This week I want to share with you a resource that deserves to be more widely known, a project of the School of Education here at the University of Colorado. As the name suggests, it is modeled on Ed Talks and I find it an inspiring and informative source both for my own professional development but for its use in classes I teach to spark discussion and spread knowledge. For the past ten years the Ed School organizes a program featuring its own faculty and students talking most to them. The best introduction to them is to click on this link and view the forum this year titled “The Legacy and Future of Civil Rights.”
The program begins with a short introduction by Kathy Schultz, the Dean of the School, followed by a powerful presentation of the usual length of ten minutes by Tania Hogan, head of the BUENO Center for Multicultural Education. Tania’s talk is titled “From Silence to Advocacy,” and follows her evolution from being the only Spanish speaking student in her Pennsylvania elementary, where a teacher suggested she be tested of autism because of her shyness, through increasing confidence in herself through high school and college to become first a teacher of bilingual education to an activist, researcher, and Ph.D. student. I encourage you to view further in this link and to surf on the project’s website,
https://www.colorado.edu/education/about/news-events/cu-boulders-ed-talks
So far I haven’t found a talk that was not worth watching, but there are two I particularly recommend, Valerie Otero’s The Courage to Learn: The Unexpected Physicist,” whose trajectory somewhat parallels Tania Hogan from discouragement and low expectations in the lower grades to someone who had to fight to get an education in physics and become one of the leading educators in the field and a pillar of CU’s Physics Education program.

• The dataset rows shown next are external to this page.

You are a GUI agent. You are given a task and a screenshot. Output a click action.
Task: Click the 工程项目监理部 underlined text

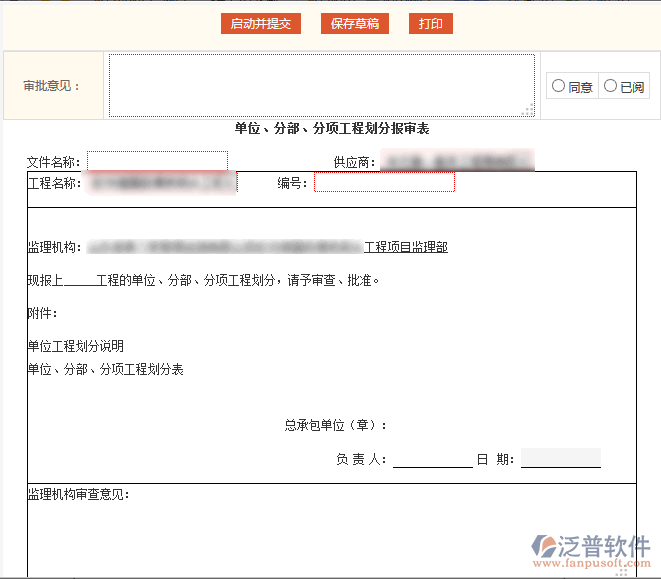coord(406,246)
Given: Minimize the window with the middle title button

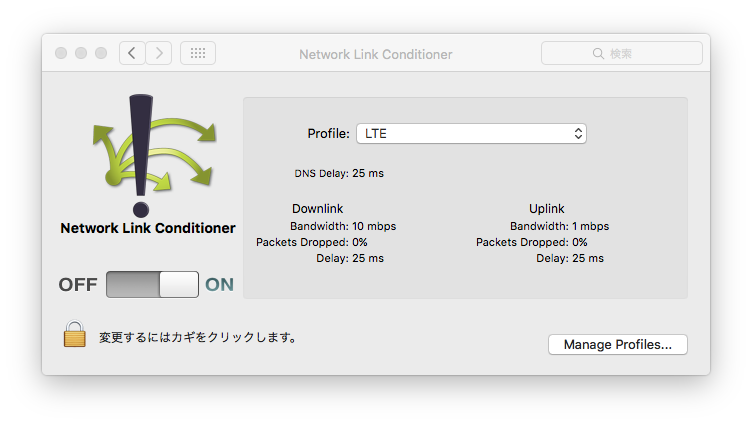Looking at the screenshot, I should click(81, 53).
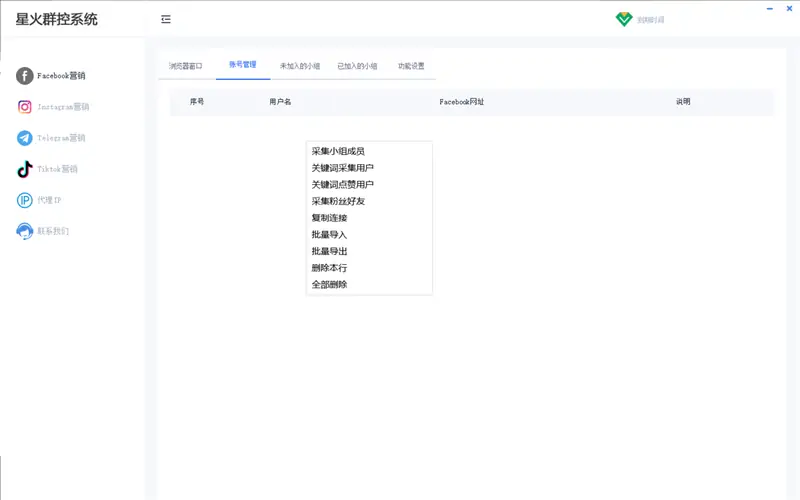The height and width of the screenshot is (500, 800).
Task: Click the Tiktok logo in sidebar
Action: click(25, 169)
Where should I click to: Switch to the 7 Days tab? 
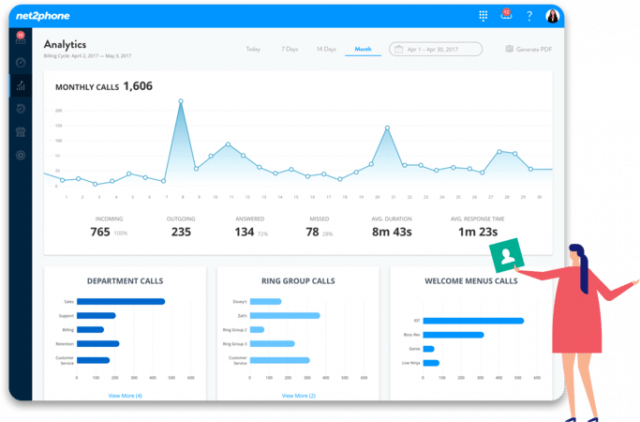288,48
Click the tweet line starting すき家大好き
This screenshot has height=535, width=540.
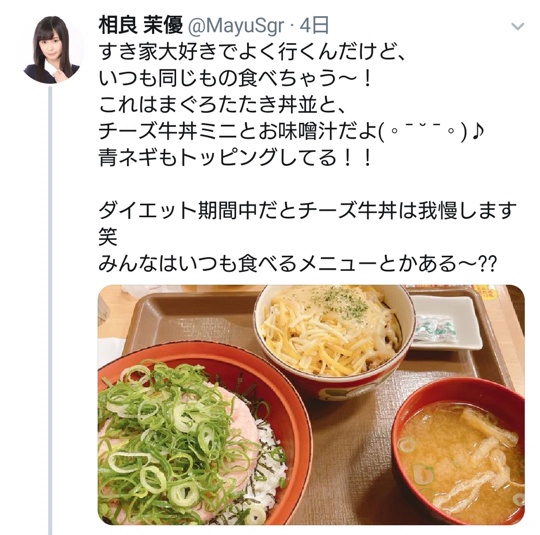pos(251,53)
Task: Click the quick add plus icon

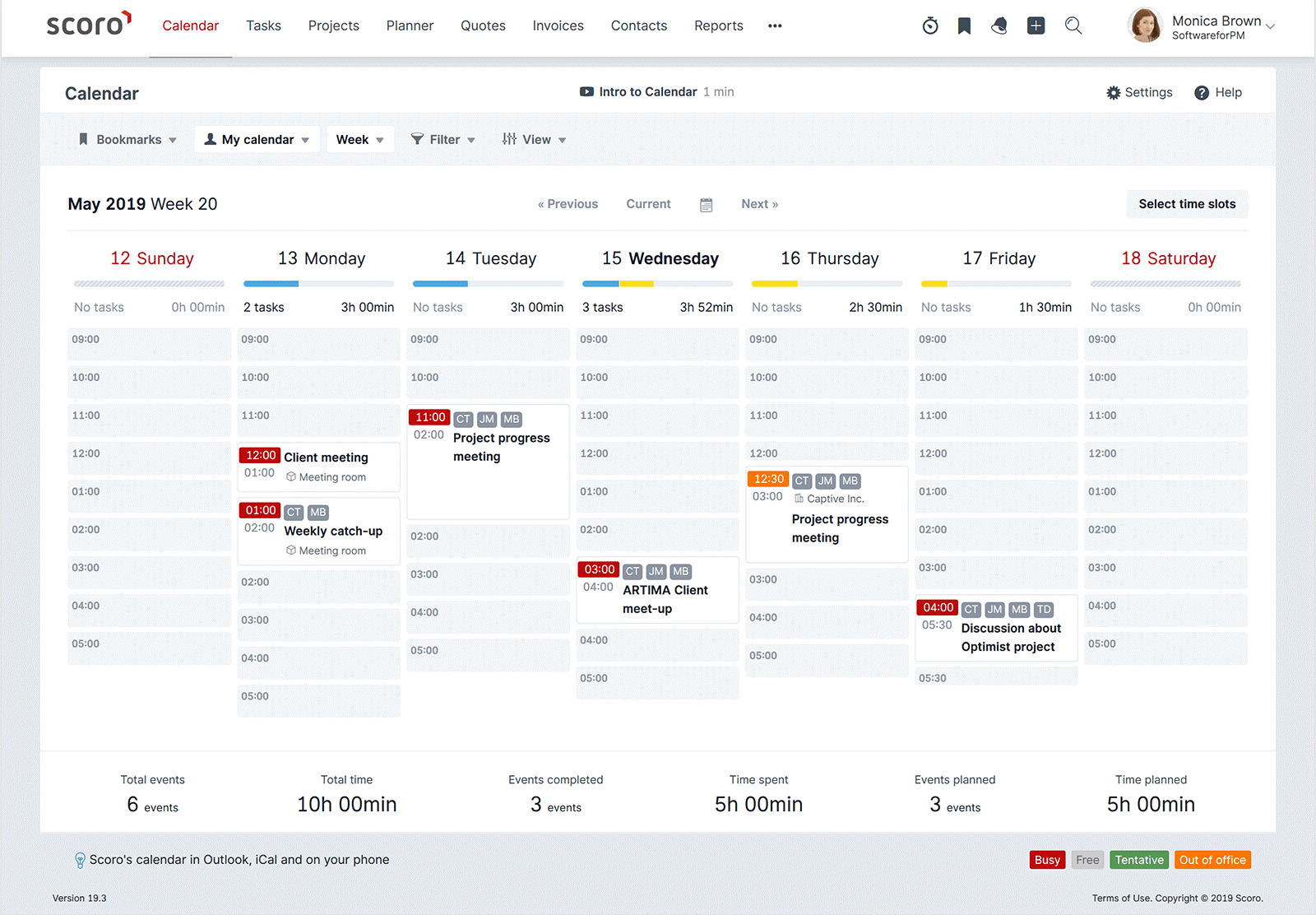Action: pyautogui.click(x=1036, y=26)
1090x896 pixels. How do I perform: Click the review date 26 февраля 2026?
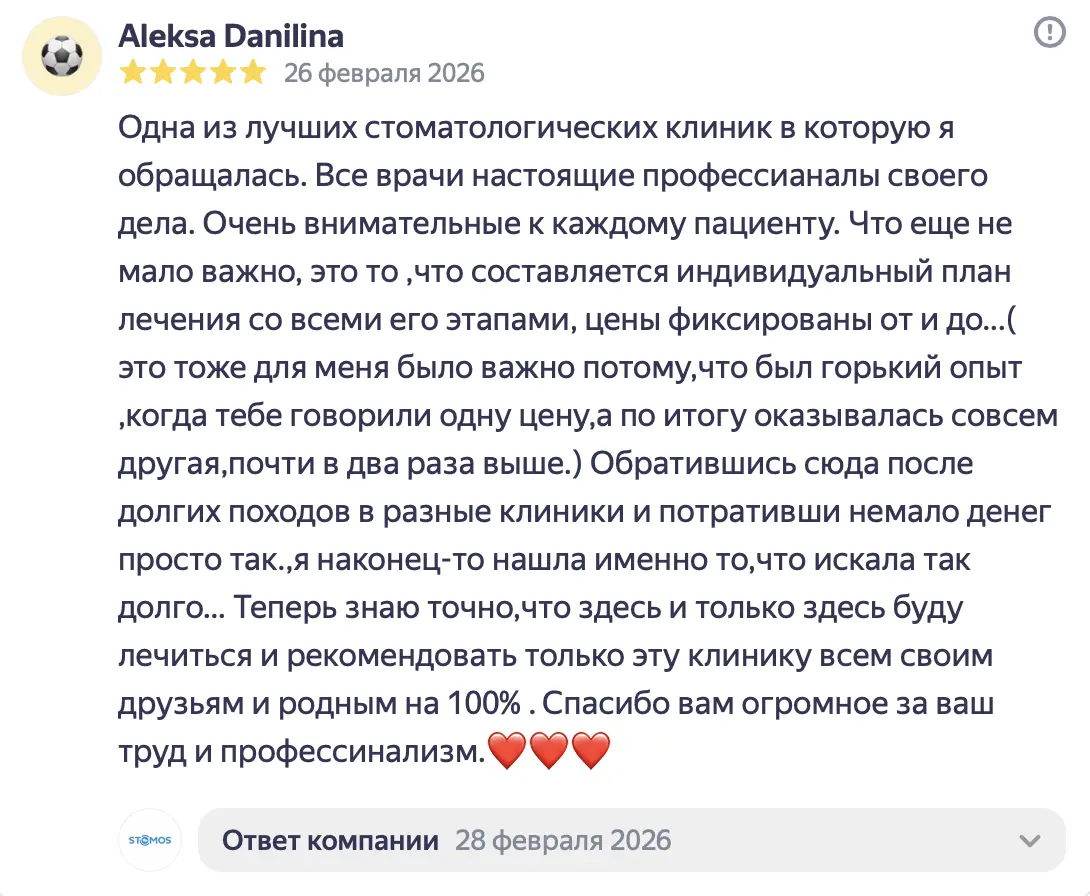[384, 73]
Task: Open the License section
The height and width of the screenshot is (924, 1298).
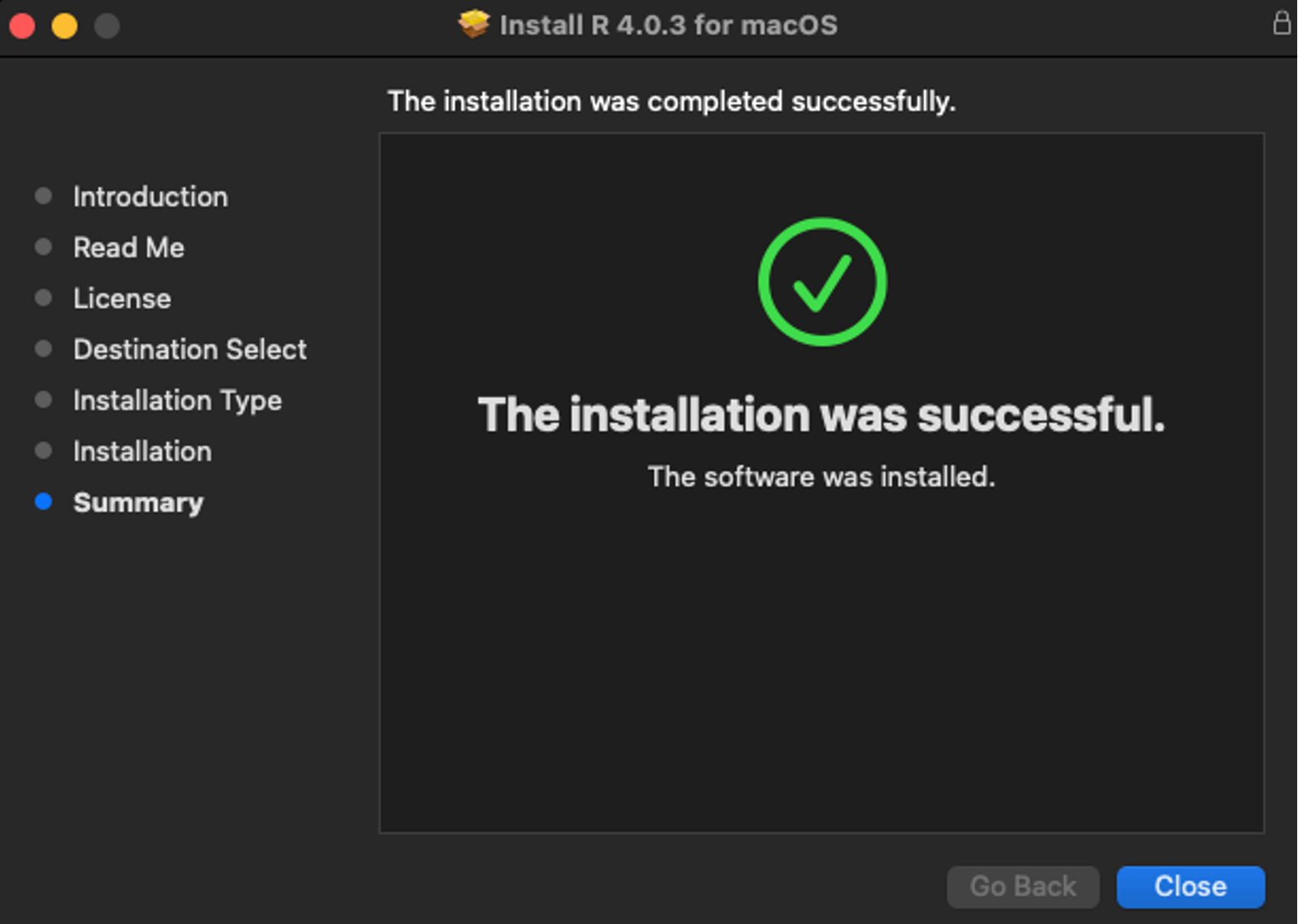Action: [122, 298]
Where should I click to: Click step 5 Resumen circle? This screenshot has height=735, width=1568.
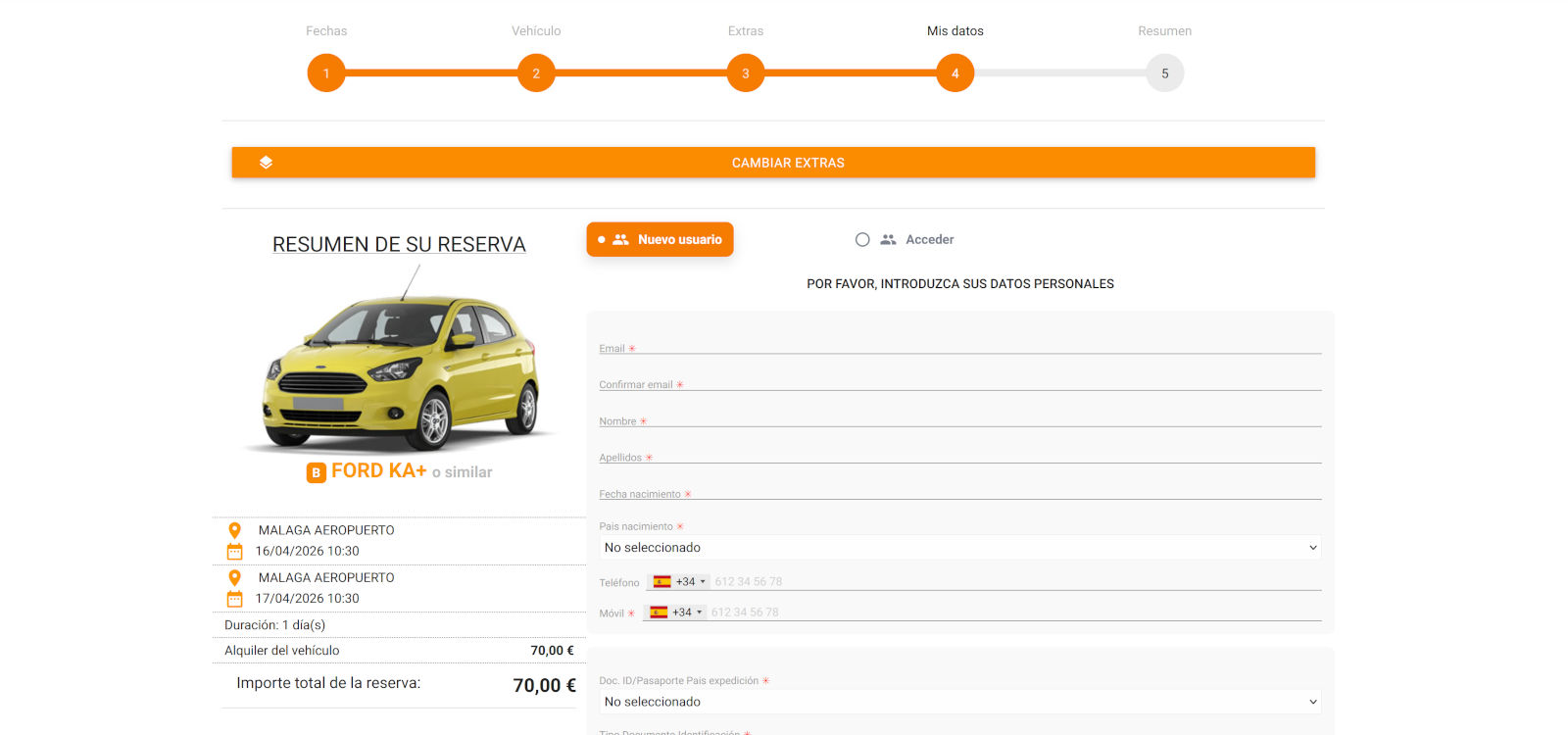(1164, 74)
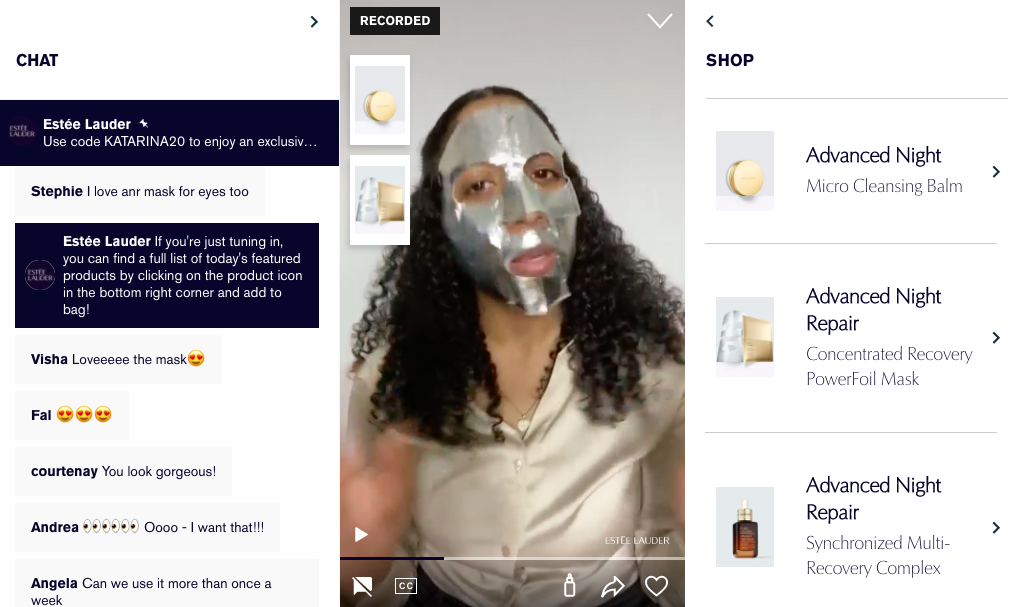Open Advanced Night Micro Cleansing Balm product

(884, 170)
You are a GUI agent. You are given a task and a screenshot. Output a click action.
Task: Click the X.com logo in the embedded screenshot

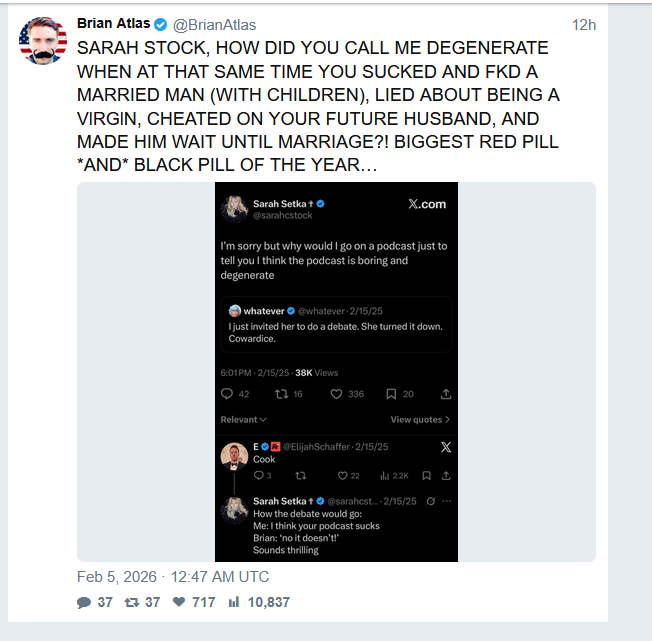click(427, 204)
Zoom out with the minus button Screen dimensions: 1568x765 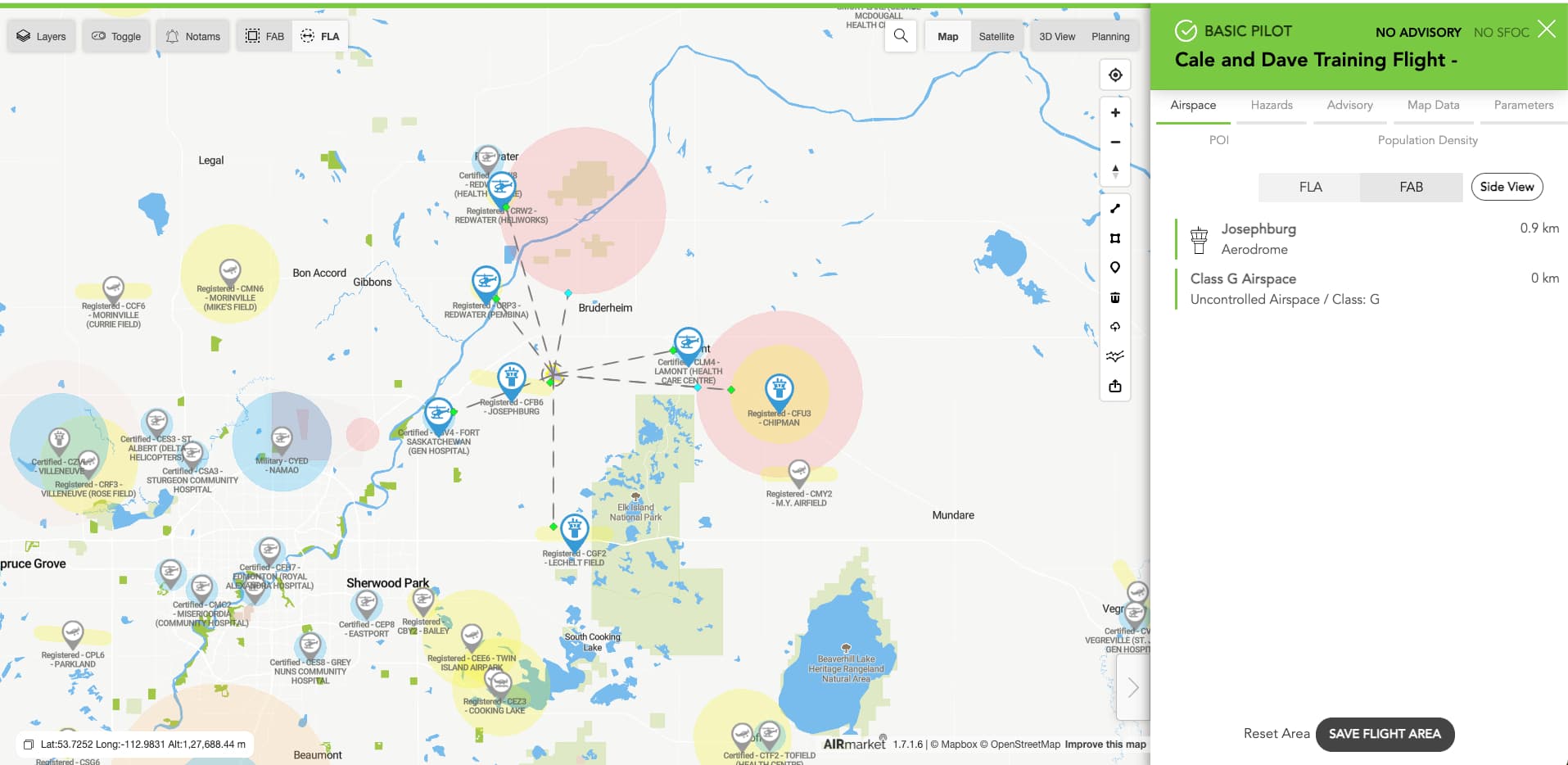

Just below this talk on the site is Robyn Tomiko’s “Lifting the Veil: The Truth about Education.” Robyn is now a Ph.D. student in the Educational Foundations, Policy, and Practice, and I find deeply affecting both her portrayal of how middle school constrains students and her courageous empathy for these students.
The main reason Ed Talks work is that these educators speak personally and from the heart; they transformed the obstacles they faced in their own educations into improving the educations of those who are coming after them, and “reinstate into experience,” as John Dewey has put it, their ideas and activism. As you go to the web site and look through the talks themselves, please comment back and tell us your favorite and maybe even try your own hand at a Ted Talk and share it with us on this blog.